#f(x) = 15x^(2/3)+5x# is concave downward for all #x<0#
As Kim suggested a graph should make this apparent (See bottom of this post).
Alternately,
Note that #f(0) = 0#
and checking for critical points by taking the derivative and setting to #0#
we get
#f'(x) = 10x^(-1/3)+5 = 0#
or
#10/x^(1/3) = -5#
which simplifies (if #x <> 0#) to
#x^(1/3) = -2#
#rarr# #x=-8#
At #x=-8#
#f(-8) = 15 (-8)^(2/3) + 5(-8)#
#=15(-2)^2 + (-40)#
#=20#
Since (#-8,20#) is the only critical point (other than (#0,0#) )

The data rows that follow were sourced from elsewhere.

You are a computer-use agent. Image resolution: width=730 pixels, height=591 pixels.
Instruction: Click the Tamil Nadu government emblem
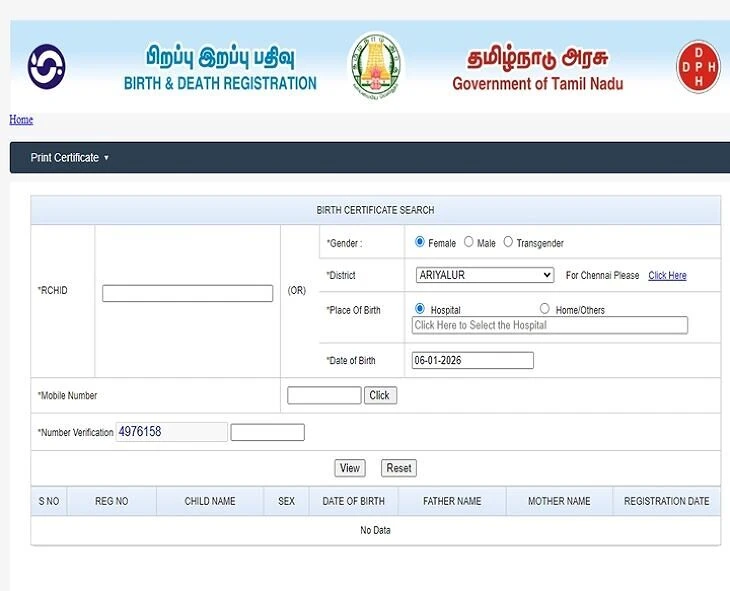tap(375, 66)
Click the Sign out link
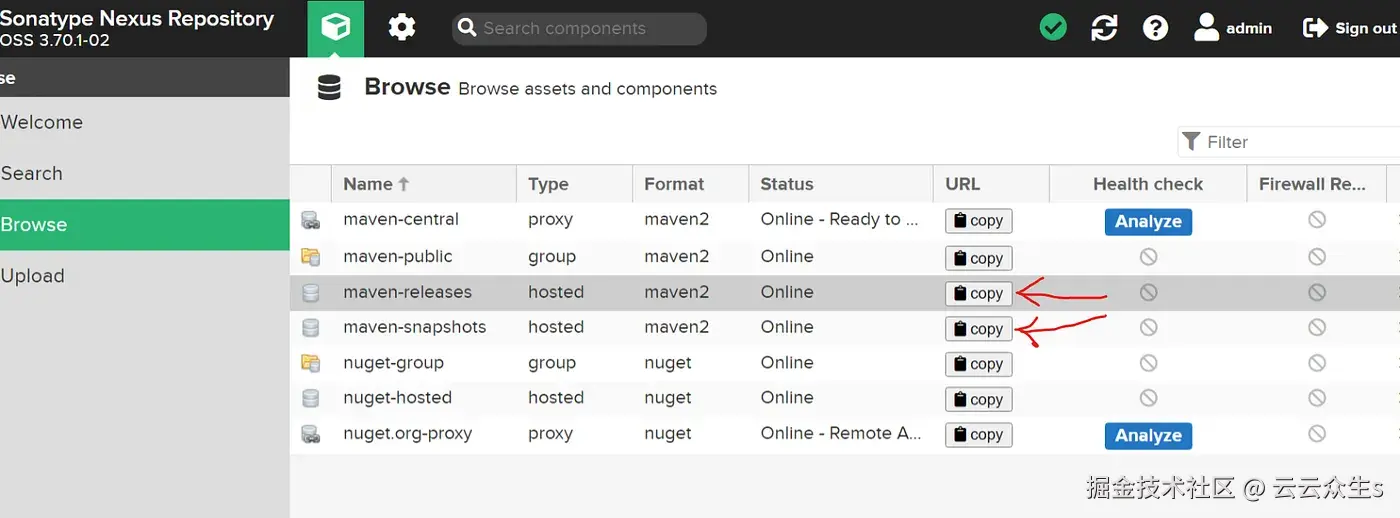The height and width of the screenshot is (518, 1400). point(1350,28)
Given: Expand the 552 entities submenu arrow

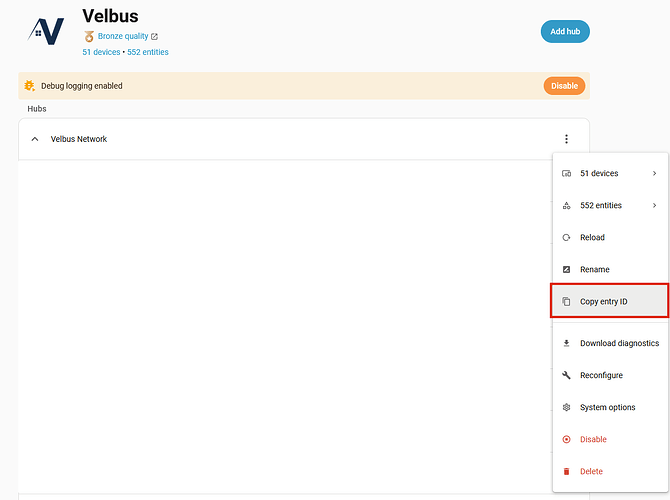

and #f(x)# decreases from #x=-8# to #x=0#
it follows that #f(x)# decreases on each side of (#-8,20#), so
#f(x)# is concave downward when #x<0#.
When #x>0# we simply note that
#g(x) = 5x# is a straight line and
#f(x) = 15x^(2/3) +5x# remains a positive amount (namely #15x^(2/3)# above that line
therefore #f(x)# is not concave downward for #x>0#.
graph{15x^(2/3) + 5x [-52, 52, -26, 26]}